*Your instructions*:
Could you copy out, word for word, the lines of the entries that begin with the line containing "Click the green bar for Supply chain" and run through the last line of the entries?

*Records for the exercise*:
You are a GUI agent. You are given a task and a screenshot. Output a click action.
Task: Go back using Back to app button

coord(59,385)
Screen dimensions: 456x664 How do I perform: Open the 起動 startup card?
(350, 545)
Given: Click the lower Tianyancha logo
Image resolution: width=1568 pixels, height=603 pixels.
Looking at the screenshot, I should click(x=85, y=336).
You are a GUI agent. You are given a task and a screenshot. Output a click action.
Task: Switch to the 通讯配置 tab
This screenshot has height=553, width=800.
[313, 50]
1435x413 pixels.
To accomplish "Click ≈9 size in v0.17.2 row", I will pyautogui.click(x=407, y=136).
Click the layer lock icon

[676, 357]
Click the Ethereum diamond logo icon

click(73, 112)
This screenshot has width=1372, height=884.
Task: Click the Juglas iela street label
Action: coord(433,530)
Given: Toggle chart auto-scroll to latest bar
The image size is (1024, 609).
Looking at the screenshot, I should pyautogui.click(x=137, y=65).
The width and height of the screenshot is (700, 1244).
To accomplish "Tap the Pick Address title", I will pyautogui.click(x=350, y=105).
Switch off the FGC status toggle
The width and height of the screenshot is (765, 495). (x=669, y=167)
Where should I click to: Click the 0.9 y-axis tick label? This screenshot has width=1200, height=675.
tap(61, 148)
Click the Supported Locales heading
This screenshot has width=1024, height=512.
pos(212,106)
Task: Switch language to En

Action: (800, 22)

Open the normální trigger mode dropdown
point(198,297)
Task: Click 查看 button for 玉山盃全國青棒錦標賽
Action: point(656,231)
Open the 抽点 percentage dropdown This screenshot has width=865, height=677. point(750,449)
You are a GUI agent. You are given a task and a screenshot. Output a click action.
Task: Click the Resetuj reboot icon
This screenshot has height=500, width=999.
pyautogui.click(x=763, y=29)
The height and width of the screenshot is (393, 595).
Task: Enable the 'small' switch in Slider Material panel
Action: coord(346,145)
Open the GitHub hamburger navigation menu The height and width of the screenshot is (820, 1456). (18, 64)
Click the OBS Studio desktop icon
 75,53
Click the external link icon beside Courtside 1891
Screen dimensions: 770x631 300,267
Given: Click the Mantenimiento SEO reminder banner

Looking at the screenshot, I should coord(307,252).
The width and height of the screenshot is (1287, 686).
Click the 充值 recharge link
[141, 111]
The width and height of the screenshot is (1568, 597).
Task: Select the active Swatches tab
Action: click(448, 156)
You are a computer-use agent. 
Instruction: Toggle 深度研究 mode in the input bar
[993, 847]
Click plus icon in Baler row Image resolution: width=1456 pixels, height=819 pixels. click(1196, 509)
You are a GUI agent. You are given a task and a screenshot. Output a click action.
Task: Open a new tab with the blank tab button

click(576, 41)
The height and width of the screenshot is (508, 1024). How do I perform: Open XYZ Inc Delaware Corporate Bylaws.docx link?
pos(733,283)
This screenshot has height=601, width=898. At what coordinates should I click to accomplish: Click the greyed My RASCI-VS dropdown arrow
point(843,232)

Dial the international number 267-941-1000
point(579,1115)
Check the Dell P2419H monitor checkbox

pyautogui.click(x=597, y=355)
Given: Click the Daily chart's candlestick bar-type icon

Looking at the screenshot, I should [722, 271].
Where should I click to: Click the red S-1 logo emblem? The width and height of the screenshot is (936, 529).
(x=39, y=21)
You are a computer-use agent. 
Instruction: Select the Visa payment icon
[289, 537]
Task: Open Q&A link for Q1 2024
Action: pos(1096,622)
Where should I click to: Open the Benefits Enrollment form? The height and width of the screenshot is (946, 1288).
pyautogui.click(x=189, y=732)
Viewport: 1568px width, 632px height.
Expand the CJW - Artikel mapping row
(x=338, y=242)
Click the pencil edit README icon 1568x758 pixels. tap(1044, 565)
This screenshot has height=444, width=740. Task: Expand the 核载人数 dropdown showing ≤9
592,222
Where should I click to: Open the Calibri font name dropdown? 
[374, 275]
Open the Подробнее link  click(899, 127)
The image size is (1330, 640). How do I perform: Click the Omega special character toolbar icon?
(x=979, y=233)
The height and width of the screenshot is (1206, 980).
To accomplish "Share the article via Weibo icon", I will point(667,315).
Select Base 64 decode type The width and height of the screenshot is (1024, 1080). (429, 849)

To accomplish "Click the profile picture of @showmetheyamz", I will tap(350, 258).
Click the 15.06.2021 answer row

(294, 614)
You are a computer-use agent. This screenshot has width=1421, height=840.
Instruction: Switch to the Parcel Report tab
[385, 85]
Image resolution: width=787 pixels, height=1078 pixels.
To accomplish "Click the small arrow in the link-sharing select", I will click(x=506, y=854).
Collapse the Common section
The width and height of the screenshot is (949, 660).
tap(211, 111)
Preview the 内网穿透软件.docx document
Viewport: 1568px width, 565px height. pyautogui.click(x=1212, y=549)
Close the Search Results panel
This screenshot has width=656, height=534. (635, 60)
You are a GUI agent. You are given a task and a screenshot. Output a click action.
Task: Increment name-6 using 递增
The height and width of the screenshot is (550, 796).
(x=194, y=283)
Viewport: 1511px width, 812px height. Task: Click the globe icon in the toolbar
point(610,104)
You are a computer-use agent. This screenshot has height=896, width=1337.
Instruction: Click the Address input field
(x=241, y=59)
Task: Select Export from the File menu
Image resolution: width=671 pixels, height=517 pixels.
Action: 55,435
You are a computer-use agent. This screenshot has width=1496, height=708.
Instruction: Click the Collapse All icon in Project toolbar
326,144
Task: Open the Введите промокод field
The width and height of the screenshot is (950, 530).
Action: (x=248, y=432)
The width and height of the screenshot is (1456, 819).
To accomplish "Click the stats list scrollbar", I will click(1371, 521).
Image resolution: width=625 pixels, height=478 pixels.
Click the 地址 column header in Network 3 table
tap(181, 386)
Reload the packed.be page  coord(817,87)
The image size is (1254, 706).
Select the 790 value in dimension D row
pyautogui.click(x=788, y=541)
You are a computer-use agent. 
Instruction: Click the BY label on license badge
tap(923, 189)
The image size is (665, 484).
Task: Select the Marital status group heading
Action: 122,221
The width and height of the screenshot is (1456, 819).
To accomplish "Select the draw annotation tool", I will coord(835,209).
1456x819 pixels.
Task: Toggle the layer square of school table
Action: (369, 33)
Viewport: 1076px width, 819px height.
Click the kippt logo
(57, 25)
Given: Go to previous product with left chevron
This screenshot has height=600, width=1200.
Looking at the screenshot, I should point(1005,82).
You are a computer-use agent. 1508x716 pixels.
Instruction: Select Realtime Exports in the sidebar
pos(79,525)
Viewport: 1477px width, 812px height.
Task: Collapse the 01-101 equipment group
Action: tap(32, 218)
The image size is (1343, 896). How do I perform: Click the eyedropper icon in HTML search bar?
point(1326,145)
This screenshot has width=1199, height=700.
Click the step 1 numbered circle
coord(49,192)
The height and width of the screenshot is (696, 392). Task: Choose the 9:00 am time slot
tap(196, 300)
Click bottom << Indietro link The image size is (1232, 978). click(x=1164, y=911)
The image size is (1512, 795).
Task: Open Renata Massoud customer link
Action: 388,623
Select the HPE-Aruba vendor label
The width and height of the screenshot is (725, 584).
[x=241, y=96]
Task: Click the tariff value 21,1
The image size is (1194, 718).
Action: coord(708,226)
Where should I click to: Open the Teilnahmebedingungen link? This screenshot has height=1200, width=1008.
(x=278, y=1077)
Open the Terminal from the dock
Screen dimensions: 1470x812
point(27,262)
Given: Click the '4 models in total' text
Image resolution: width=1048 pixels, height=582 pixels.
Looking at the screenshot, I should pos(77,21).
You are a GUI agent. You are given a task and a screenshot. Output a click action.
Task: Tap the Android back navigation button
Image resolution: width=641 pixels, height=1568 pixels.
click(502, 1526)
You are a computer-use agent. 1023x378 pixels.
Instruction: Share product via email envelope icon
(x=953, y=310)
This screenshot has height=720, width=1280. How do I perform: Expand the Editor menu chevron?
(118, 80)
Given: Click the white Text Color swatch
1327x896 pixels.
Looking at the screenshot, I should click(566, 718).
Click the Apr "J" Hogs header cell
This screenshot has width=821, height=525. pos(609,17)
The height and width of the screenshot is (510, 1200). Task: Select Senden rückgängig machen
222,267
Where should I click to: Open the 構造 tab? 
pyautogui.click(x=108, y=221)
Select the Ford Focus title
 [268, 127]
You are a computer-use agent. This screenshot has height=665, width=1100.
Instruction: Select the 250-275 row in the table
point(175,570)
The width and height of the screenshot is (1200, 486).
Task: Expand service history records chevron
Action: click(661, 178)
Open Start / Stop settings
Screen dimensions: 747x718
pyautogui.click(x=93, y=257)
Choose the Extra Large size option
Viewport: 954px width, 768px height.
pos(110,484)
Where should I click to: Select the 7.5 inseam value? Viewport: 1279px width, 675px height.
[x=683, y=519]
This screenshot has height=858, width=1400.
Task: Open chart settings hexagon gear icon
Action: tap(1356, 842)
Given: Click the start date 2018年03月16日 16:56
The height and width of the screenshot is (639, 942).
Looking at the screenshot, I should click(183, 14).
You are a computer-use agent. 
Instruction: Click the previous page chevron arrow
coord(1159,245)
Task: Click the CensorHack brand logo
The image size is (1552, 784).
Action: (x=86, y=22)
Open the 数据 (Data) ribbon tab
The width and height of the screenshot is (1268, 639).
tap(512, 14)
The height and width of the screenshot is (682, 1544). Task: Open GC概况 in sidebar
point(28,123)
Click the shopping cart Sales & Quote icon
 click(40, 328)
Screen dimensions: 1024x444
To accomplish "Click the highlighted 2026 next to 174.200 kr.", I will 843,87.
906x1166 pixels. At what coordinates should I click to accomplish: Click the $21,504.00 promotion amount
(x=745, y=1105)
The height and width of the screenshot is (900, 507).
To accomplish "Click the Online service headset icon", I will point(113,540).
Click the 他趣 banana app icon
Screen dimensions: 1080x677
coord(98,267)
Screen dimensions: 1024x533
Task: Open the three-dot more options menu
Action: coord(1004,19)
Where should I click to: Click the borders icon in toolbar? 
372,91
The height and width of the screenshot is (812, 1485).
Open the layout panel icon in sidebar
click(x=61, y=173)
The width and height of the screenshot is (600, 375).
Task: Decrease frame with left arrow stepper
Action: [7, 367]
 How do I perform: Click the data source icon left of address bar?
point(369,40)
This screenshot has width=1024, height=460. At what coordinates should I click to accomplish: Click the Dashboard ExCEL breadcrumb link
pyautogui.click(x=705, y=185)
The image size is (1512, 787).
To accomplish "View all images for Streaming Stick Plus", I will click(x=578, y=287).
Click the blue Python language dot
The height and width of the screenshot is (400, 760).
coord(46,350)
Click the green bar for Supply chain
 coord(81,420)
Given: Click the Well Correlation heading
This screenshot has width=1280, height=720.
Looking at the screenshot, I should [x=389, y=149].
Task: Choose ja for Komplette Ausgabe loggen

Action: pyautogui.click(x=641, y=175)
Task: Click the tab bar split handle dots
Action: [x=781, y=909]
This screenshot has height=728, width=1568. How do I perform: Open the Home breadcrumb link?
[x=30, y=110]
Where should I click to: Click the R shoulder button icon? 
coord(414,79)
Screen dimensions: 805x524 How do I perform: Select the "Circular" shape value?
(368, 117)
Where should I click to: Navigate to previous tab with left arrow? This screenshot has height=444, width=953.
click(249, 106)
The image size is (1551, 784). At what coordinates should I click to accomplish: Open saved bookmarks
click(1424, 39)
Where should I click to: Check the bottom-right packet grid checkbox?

*Solved exercise*:
Click the green bar for Supply chain
 coord(81,420)
Given: Click the Well Correlation heading
This screenshot has width=1280, height=720.
Looking at the screenshot, I should [x=389, y=149].
Task: Choose ja for Komplette Ausgabe loggen

Action: pyautogui.click(x=641, y=175)
Task: Click the tab bar split handle dots
Action: [x=781, y=909]
This screenshot has height=728, width=1568. How do I perform: Open the Home breadcrumb link?
[x=30, y=110]
Where should I click to: Click the R shoulder button icon? 
coord(414,79)
Screen dimensions: 805x524 How do I perform: Select the "Circular" shape value?
(368, 117)
Where should I click to: Navigate to previous tab with left arrow? This screenshot has height=444, width=953.
click(249, 106)
The image size is (1551, 784). At what coordinates should I click to accomplish: Open saved bookmarks
click(1424, 39)
Where should I click to: Check the bottom-right packet grid checkbox?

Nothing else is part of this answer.